Coalition governments are the norm in Italy, as it is nearly impossible for one party to win a majority on its own in the country’s multi-party parliamentary system. But as Alex Newman reported in The New American the day after the elections, “The two common threads among the victors in Italy’s election are suspicion of the increasingly oppressive EU, as well as fierce opposition to mass Islamic immigration and open borders. Despite the results, though, establishment media organs continue to refer to the victors as ‘far right,’ inadvertently revealing the fact that most of the press — not just in Italy, but across the Western world — is on the far left of the political spectrum and way out of touch with every day people.”
Even the ruling party ran against the policies of the EU in the election, but in the end, that opposition was apparently too little and too late. It is clear that many Italians are simply fed up with the EU’s pro-immigration policies, and the meddling by the EU in their internal affairs.
What does this mean for the future of the EU? While there are no immediate plans for Italy to leave the EU, following the British, it could happen now that the government so openly dislikes the EU. Certainly Italy does not have the clout of the British (which had the second-largest economy of any member nation in the EU, behind Germany), and it is not in the same league as Germany, or even France. Still, coupled with the secession of Britain, an Italian exit from the EU could very well touch off the dominoes, so to speak.
Rumblings of discontent are spreading across the continent. The elites who run the EU breathed a sigh of relief when anti-EU candidate Marine La Pen failed to win the presidency in France, but there will be elections again in the future. It is unlikely that anti-EU sentiment in France will decline. It is more likely that it will only increase, as unpopular EU policies such as immigration and meddling in internal affairs of member nations continue.

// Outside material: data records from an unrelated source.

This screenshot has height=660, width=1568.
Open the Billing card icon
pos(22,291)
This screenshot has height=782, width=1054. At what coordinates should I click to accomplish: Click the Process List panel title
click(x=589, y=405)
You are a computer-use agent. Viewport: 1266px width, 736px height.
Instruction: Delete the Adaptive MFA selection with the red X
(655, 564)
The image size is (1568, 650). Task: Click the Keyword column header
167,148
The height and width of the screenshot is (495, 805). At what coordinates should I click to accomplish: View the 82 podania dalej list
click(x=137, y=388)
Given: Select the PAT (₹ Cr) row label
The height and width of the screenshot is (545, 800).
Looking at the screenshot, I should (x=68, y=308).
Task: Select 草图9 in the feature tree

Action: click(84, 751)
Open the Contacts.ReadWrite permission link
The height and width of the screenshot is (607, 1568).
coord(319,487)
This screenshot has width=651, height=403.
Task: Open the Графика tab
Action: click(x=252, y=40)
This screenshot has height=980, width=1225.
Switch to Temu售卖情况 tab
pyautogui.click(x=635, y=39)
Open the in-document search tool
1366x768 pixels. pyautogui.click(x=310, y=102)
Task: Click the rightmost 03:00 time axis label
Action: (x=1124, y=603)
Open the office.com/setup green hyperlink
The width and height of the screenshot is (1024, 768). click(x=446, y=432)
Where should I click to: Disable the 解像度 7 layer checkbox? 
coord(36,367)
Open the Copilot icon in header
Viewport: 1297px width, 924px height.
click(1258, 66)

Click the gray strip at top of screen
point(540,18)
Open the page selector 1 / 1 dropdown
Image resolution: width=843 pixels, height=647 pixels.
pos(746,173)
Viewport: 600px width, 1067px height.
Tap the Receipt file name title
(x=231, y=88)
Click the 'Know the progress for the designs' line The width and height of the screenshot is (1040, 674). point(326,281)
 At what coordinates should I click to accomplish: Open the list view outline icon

Just six months ago, in Austria, elections favored those who vowed to oppose both mass migration and the EU.
Government leaders in Hungary and Poland have also publicly denounced the efforts of the EU to dilute their countries’ national sovereignty, especially in the area of immigration from the Middle East. They also condemned the growing globalist hostility to the Christian faith.
“People who love their freedom must save Brussels [the headquarters of the increasingly powerful and despotic EU] from Sovietization, from people who want to tell us who should live within our countries,” Hungarian Prime Minister Viktor Orban said in 2016 on the commemoration of the 1956 anti-communist rebellion that was crushed by Soviet tanks. Orban is a major critic of the EU, and a special critic of the recent wave of migrants into Europe, arguing that the survival of freedom is dependent upon the maintenance of the nation-state and the upholding of Christianity.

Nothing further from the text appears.